▸ Work item
Find and copy each line in the material below where the string "City" occurs.

▸ Extracted information
^^^^^^^^^^^^^^^^

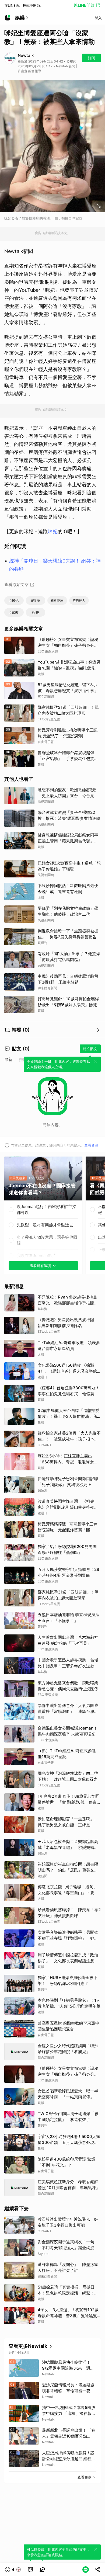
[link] (30, 2569)
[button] (13, 2569)
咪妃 (53, 531)
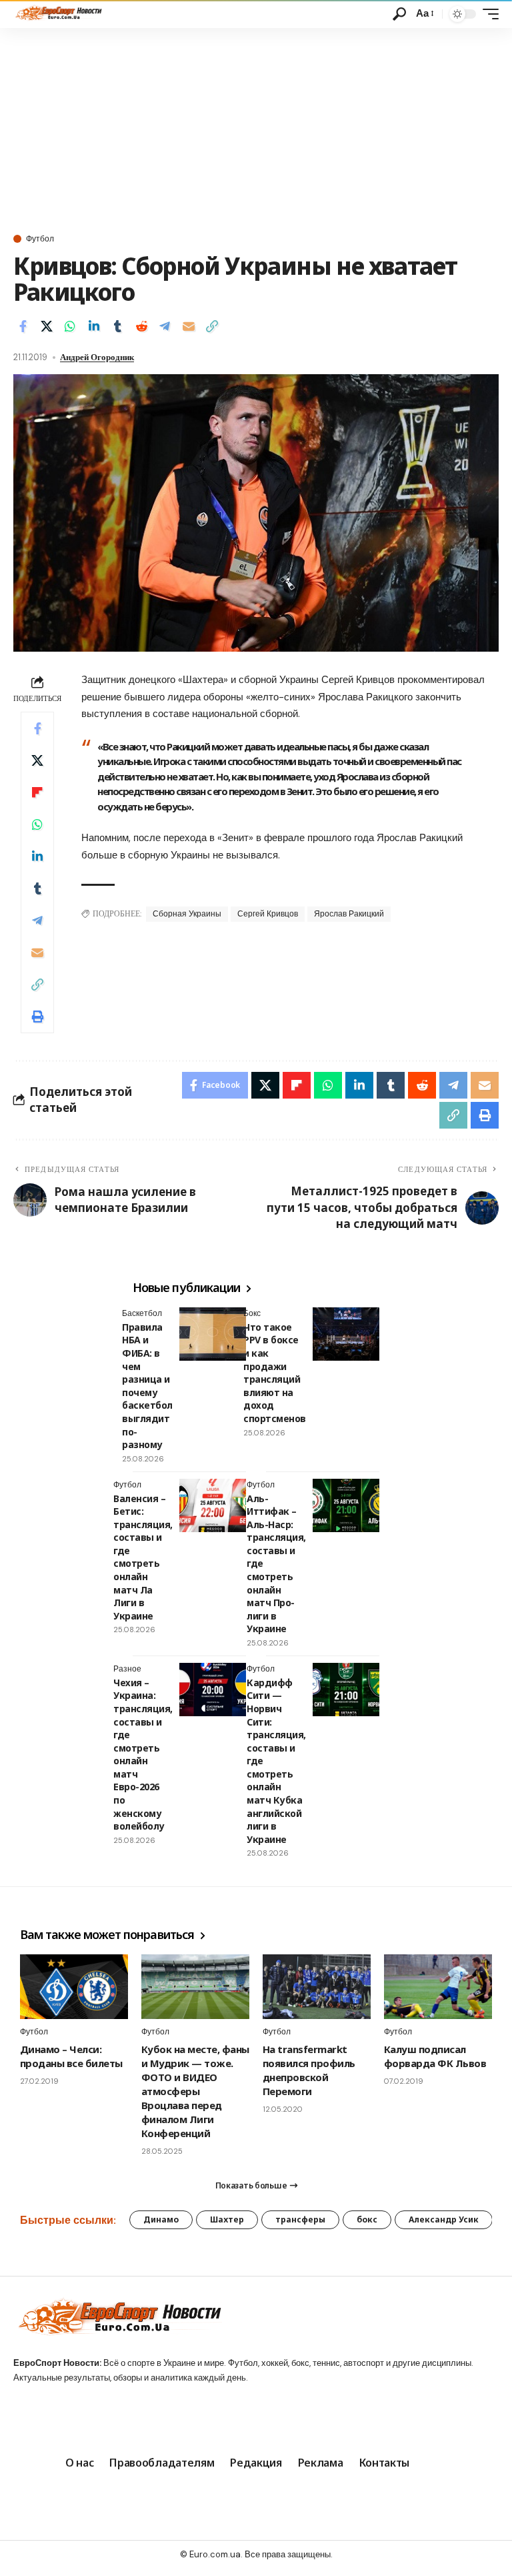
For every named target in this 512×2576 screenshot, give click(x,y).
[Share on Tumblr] (117, 326)
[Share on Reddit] (141, 326)
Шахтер (227, 2219)
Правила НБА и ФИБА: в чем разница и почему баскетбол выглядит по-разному (147, 1386)
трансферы (300, 2219)
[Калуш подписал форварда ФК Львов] (438, 1986)
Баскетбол (142, 1313)
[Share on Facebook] (22, 326)
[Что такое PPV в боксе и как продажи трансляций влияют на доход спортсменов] (346, 1334)
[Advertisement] (256, 128)
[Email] (188, 326)
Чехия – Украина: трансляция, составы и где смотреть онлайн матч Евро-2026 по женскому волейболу (143, 1754)
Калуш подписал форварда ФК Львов (435, 2056)
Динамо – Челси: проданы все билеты (71, 2056)
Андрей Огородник (97, 357)
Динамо (161, 2219)
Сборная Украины (187, 913)
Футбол (40, 239)
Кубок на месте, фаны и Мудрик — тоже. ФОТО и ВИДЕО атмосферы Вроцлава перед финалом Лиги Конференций (195, 2091)
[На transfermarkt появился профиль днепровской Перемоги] (317, 1986)
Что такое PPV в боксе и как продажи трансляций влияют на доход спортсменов (274, 1373)
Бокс (252, 1313)
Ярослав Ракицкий (349, 913)
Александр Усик (444, 2219)
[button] (399, 14)
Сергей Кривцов (267, 913)
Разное (127, 1669)
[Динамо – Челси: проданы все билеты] (74, 1986)
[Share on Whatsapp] (70, 326)
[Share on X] (46, 326)
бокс (367, 2219)
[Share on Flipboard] (37, 792)
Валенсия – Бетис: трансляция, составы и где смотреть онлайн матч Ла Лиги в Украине (143, 1557)
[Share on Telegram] (164, 326)
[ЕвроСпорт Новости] (57, 14)
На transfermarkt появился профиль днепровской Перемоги (309, 2070)
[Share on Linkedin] (94, 326)
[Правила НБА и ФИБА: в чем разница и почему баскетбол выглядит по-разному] (212, 1334)
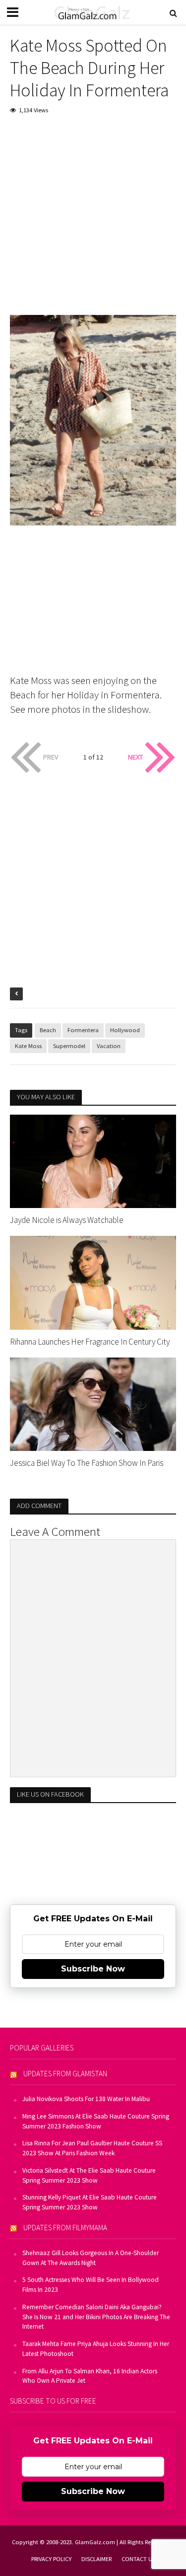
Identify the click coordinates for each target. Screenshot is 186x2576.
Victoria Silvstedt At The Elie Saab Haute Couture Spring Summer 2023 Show (89, 2175)
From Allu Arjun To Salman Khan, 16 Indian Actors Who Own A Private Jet (89, 2376)
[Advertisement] (93, 222)
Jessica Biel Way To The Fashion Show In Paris (86, 1462)
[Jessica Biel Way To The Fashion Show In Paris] (93, 1403)
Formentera (83, 1030)
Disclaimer (96, 2559)
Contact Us (138, 2559)
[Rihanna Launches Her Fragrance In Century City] (93, 1282)
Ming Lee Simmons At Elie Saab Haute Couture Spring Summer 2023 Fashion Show (95, 2121)
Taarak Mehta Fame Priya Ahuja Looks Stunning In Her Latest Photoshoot (95, 2349)
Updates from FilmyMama (65, 2227)
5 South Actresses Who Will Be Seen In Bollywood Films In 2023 (90, 2284)
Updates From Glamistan (65, 2073)
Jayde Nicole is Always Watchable (67, 1219)
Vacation (109, 1046)
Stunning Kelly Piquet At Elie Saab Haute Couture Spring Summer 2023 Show (89, 2202)
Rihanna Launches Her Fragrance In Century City (90, 1341)
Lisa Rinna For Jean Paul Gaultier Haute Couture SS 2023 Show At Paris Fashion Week (92, 2148)
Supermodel (69, 1046)
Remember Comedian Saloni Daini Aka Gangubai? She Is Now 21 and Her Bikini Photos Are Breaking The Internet (96, 2317)
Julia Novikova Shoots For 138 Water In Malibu (86, 2099)
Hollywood (125, 1030)
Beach (48, 1030)
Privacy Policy (51, 2559)
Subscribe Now (93, 1968)
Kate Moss (28, 1046)
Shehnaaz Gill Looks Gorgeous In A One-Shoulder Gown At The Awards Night (90, 2258)
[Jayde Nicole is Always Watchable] (93, 1160)
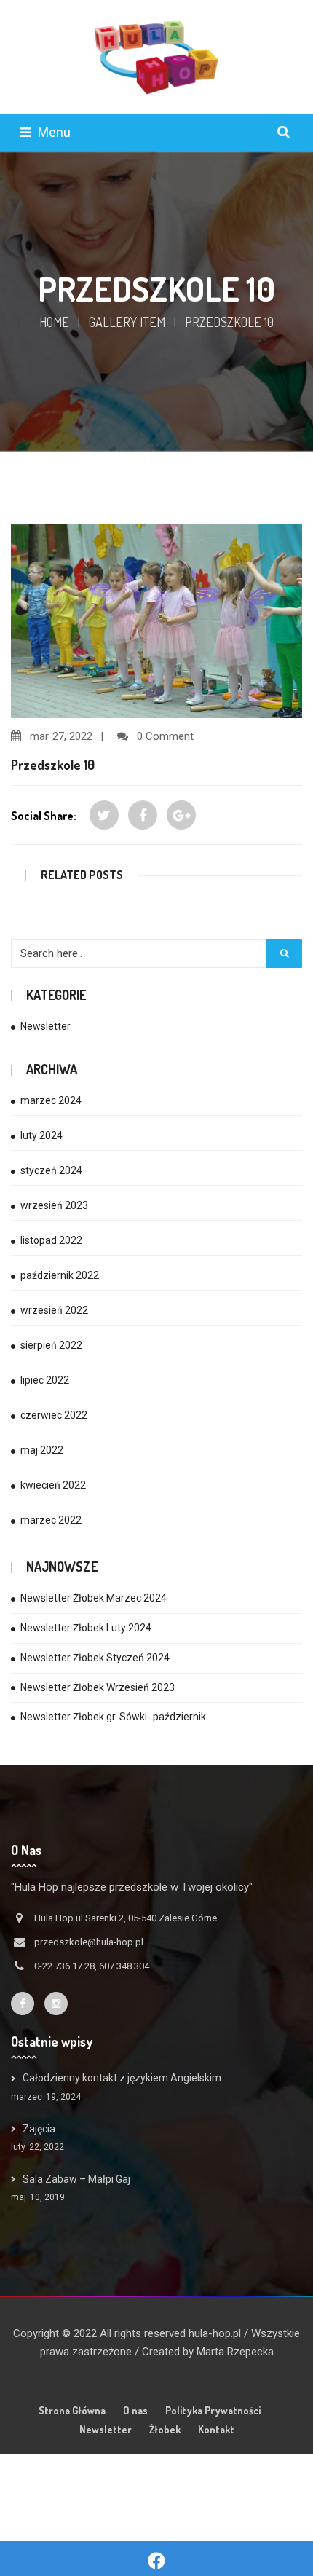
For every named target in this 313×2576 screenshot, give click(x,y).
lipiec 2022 (44, 1380)
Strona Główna (72, 2410)
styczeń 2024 (51, 1170)
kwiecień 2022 (53, 1485)
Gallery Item (127, 322)
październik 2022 (59, 1275)
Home (54, 322)
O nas (135, 2410)
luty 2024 (41, 1135)
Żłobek (165, 2429)
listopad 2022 (51, 1240)
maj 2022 (41, 1450)
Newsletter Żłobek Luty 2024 (85, 1628)
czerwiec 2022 (53, 1415)
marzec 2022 (51, 1520)
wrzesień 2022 (54, 1310)
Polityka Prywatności (213, 2410)
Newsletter (45, 1026)
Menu (54, 132)
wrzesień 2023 (54, 1205)
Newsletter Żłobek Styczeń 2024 (95, 1657)
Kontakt (216, 2429)
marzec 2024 (51, 1100)
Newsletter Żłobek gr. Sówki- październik (113, 1716)
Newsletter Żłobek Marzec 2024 (93, 1598)
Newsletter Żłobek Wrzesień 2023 (97, 1687)
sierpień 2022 (51, 1345)
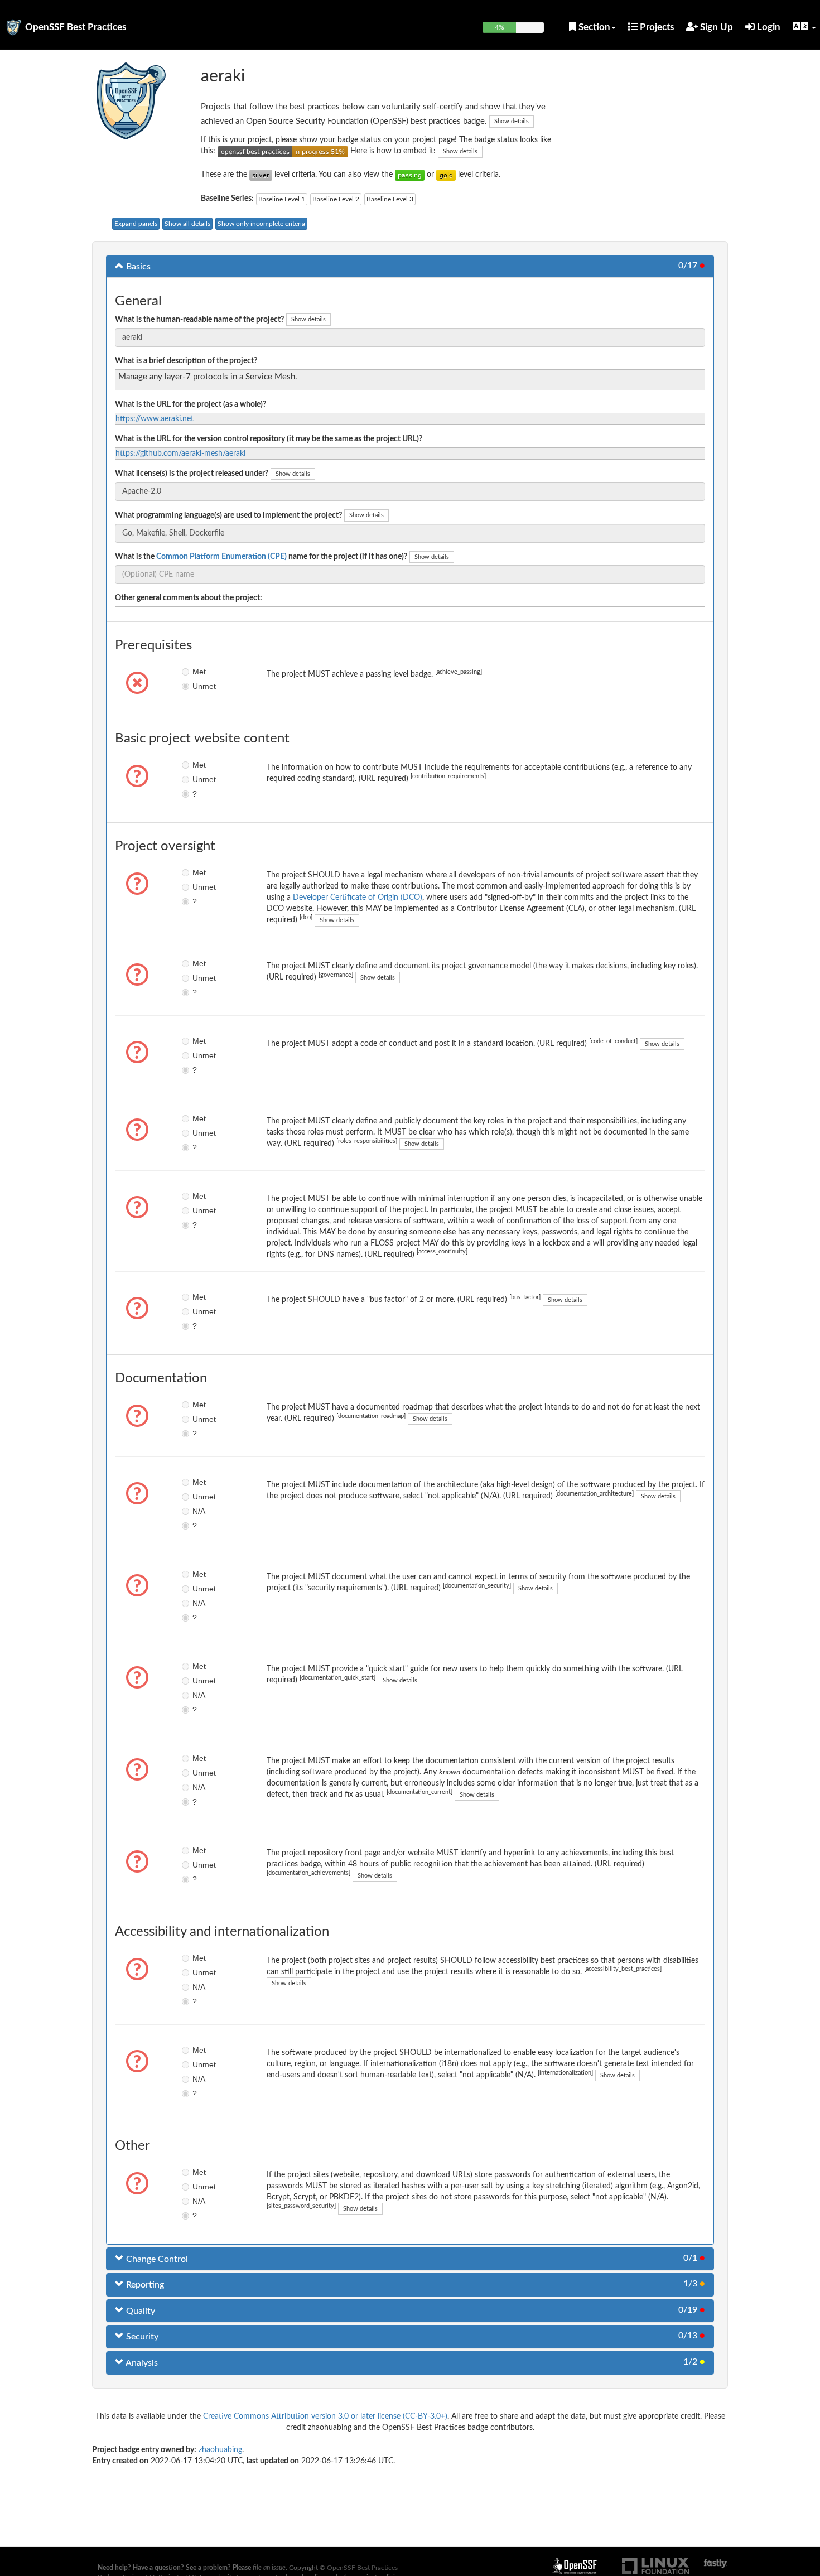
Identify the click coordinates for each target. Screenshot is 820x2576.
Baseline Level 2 (335, 199)
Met (199, 671)
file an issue (269, 2567)
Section (593, 27)
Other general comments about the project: (188, 598)
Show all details (187, 223)
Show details (511, 121)
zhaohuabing (220, 2450)
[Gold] (446, 175)
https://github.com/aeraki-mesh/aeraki (180, 453)
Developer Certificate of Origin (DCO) (357, 897)
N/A (198, 1511)
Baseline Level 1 (281, 199)
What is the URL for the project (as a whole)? (190, 404)
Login (767, 27)
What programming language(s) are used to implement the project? (228, 515)
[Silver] (260, 175)
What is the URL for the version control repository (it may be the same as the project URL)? (268, 439)
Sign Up (715, 27)
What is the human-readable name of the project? (199, 320)
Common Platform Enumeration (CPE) (221, 557)
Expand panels (135, 223)
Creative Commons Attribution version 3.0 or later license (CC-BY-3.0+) (325, 2416)
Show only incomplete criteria (261, 223)
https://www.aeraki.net (154, 419)
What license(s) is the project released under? (191, 473)
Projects (656, 27)
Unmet (200, 686)
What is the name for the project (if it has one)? (261, 557)
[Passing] (410, 175)
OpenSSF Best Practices (75, 27)
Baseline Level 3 (389, 199)
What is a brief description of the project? (186, 361)
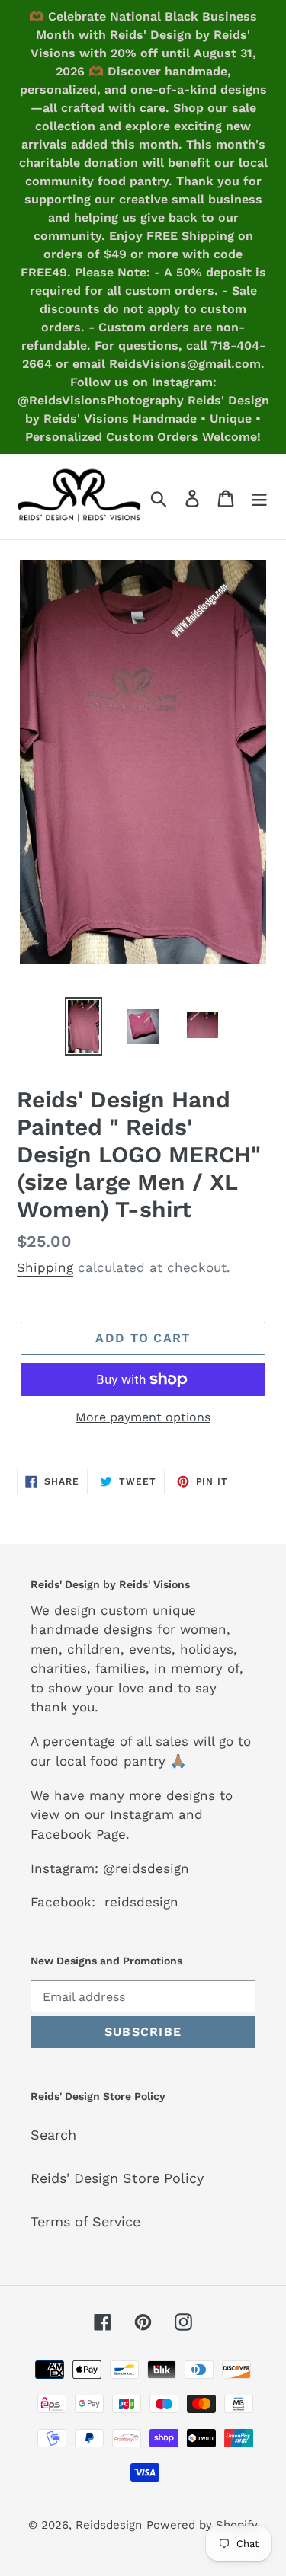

^^^^^^^^^^^^^^^^

▸ Result of this exercise
[Rihanna Launches Her Fragrance In Century City] (93, 1282)
Rihanna Launches Her Fragrance In Century City (90, 1341)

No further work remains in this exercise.